Neuro - inflammation and infection Flashcards
MULTIPLE SCLEROSIS
i) what is it? what is the charac pattern? what is avg age onset?
ii) name six symptoms? which motor neurons does it affect? what part of the CNS does it affect? is weakness seen?
iii) what should be done first? what should be done following this?
iv) how may an acute relapse be treated?
i) autoinflammatory demyelinating disease of the CNS with relapsing/remitting or progressive
age 20-40
ii) dysphagia, tremor, sensory change, ataxia, visual loss, urinary urgency, fatiuue, diplopia, spasticity
affects UMN and white matter in CNS (brain, sp cord, optic nerves)

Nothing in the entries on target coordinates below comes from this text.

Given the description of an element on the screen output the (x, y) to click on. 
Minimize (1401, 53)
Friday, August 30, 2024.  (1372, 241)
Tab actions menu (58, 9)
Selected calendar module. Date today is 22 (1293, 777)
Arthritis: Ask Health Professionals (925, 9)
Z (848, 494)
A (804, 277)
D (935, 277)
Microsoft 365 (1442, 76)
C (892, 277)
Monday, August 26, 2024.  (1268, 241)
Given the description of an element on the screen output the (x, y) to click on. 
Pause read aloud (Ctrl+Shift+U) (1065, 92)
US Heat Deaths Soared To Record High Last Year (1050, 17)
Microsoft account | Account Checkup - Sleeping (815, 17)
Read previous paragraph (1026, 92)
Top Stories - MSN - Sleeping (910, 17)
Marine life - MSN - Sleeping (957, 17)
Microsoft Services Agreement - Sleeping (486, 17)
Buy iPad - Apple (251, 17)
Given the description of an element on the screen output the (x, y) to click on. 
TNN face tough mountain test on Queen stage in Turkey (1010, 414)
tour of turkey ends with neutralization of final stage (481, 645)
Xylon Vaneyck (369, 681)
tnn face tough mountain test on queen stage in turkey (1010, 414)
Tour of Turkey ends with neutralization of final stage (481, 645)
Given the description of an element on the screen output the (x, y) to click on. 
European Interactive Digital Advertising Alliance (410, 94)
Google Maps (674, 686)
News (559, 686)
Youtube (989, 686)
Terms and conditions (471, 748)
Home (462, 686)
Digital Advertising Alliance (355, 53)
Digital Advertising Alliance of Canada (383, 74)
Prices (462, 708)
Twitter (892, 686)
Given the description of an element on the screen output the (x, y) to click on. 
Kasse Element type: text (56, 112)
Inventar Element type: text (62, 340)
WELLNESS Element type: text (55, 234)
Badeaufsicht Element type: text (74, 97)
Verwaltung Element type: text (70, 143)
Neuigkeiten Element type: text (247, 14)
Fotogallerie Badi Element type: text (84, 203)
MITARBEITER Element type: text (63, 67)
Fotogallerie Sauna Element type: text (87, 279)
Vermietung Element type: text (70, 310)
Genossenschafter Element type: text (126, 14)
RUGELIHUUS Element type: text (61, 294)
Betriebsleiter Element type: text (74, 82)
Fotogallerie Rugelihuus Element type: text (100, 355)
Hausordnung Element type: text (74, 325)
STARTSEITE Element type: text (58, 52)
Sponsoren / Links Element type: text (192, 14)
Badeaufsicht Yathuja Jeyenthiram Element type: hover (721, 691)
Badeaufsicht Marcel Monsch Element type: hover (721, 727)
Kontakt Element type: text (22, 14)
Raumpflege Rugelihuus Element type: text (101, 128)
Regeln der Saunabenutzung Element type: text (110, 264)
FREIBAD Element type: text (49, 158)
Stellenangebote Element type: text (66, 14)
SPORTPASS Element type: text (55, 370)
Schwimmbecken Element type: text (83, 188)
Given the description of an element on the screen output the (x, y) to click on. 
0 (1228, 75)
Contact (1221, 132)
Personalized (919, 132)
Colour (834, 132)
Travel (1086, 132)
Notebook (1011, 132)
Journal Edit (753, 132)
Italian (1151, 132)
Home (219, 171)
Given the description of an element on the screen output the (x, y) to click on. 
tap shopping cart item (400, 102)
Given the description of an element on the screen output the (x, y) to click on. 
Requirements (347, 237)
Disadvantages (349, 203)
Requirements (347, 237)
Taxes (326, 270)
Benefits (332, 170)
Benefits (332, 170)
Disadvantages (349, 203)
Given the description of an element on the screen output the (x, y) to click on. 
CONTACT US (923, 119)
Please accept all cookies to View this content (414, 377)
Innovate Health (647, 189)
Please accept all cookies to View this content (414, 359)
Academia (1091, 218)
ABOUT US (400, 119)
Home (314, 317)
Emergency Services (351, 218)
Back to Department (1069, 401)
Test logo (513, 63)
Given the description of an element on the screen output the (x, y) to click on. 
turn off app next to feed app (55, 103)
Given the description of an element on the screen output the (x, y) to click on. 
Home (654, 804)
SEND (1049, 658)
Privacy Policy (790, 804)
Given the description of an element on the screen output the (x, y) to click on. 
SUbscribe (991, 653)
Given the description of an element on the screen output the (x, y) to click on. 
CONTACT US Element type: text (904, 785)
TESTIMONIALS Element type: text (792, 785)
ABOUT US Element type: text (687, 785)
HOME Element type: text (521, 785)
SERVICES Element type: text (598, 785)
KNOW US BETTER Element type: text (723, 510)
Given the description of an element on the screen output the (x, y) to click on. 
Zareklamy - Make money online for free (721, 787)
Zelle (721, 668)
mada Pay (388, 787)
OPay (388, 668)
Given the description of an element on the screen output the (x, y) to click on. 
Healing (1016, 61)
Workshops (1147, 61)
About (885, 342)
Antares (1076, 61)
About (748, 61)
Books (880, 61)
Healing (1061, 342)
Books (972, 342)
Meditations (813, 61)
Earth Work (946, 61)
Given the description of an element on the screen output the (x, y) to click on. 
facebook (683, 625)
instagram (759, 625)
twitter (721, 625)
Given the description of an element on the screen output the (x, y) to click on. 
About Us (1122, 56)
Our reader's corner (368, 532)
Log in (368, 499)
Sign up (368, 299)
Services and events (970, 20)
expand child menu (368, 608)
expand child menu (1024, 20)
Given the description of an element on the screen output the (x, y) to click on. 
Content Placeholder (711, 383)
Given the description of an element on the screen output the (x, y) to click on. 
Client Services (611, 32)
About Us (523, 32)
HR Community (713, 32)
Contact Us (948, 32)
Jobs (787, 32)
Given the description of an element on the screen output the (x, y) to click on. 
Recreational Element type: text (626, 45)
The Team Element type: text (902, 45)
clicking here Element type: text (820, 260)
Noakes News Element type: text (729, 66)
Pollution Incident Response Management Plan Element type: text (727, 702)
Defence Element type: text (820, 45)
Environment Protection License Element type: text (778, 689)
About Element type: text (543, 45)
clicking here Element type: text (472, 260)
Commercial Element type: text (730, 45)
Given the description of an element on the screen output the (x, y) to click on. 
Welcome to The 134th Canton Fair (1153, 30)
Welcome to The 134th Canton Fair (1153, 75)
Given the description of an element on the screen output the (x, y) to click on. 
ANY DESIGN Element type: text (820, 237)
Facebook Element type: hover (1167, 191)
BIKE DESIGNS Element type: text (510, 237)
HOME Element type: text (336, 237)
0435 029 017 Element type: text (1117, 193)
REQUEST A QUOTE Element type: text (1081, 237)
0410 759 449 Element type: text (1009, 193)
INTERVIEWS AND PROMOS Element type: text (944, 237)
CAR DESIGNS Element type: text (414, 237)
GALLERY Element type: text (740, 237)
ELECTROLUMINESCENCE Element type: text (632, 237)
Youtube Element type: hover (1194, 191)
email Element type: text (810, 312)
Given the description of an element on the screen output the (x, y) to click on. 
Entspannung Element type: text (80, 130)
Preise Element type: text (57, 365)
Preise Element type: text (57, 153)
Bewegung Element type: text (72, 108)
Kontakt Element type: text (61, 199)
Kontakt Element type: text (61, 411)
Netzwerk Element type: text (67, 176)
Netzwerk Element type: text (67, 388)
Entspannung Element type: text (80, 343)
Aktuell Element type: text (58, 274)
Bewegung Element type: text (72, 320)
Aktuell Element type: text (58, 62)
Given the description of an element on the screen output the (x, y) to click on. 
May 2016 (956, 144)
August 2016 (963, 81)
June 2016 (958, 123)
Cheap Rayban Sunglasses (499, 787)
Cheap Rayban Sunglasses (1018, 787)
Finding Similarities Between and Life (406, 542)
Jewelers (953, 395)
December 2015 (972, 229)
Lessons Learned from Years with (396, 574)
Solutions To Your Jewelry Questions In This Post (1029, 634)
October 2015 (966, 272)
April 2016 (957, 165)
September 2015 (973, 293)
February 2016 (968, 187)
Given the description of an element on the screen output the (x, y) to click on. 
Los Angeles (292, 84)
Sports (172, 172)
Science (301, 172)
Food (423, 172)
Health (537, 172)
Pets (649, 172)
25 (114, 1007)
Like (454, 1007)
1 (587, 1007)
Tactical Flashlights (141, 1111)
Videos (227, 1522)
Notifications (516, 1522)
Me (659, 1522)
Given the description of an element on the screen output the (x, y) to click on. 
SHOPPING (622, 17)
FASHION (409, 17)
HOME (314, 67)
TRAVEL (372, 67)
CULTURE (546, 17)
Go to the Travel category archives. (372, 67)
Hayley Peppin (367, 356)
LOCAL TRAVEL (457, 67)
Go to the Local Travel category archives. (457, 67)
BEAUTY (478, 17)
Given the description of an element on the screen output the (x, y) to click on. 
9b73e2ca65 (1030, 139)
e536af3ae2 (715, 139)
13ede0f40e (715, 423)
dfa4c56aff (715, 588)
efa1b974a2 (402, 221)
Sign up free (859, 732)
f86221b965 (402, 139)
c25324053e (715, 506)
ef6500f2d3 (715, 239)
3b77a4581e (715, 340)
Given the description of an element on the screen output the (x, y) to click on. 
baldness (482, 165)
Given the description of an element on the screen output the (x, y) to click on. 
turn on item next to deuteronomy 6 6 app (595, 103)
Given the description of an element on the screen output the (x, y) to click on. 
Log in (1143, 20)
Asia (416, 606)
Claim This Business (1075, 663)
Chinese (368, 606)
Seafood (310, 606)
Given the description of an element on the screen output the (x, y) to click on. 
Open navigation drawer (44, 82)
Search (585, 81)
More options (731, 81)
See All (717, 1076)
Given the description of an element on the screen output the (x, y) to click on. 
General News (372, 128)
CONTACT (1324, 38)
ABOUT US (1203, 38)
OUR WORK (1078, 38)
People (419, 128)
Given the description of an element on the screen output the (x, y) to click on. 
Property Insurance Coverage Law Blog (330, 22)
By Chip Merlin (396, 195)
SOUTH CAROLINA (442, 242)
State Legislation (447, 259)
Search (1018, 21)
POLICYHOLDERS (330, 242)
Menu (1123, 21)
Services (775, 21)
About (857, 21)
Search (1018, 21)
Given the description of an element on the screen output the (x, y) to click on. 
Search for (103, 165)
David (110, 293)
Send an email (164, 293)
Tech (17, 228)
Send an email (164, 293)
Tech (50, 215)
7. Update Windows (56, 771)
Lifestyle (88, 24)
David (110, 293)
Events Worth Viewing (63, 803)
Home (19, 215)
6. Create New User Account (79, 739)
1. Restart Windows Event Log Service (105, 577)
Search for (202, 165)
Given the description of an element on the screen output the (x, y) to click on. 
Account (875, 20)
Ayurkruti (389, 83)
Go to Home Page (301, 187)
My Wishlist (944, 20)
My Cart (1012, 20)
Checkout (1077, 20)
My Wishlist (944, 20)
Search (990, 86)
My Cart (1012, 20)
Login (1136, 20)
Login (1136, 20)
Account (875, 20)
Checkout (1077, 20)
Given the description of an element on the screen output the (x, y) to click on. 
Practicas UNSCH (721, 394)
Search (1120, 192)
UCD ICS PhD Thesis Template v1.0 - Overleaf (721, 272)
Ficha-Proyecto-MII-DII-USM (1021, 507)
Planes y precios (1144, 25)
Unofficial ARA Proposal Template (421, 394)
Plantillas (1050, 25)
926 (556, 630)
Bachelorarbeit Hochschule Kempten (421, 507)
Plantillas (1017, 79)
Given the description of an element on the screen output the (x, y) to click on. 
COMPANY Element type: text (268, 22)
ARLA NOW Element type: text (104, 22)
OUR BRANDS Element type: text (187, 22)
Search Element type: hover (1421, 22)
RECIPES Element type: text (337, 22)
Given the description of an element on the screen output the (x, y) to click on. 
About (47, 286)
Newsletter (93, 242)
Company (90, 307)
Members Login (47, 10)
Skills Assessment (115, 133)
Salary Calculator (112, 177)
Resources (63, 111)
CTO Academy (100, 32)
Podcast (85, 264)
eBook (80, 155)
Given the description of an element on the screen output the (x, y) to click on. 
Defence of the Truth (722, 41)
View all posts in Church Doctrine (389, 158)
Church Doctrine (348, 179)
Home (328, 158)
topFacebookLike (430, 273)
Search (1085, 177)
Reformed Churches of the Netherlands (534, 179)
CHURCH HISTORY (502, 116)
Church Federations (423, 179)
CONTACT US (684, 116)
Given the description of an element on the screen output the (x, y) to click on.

dont see weakness as doesnt affect grey matter
iii) do brain MRI - see lesions
then confirm inflamm by taking CSF - see oligoclonal bands
iv) acute relapse - tx with steroids (500mg oral pred for 5d), immunomod, disease mod tx
MS EYE DISEASE
i) what is optic neuritis? how does it present? name four key features
ii) which nerve is implicated if pt px with diplopia?
iii) what is internuc opthalmoplegia?
iv) what is conjugate lateral gaze disorder?
i) demyelination of the optic nerve and loss of vision in one eye
unilat vis loss presenting over hours to days
central scotoma (enlarged blind spot), pain on eye movement, impaired colour vision, relative afferent pupil defect
ii) diplopia > CN6 palsy
iii) IO - problems with muscles around the eye involving nerve fibres that connect cranial nerve nuclei 3/4/6 - co-ord eye movement to mke sure that eyes move together
iv) conjugate gaze disorder - affected eye cannot abduct therefore when looking to one side eg left - right eye looks to left but left eye stays central
GUILLIAN BARRE SYNDROME
i) what is it? what nerves does it affect? name four symptoms?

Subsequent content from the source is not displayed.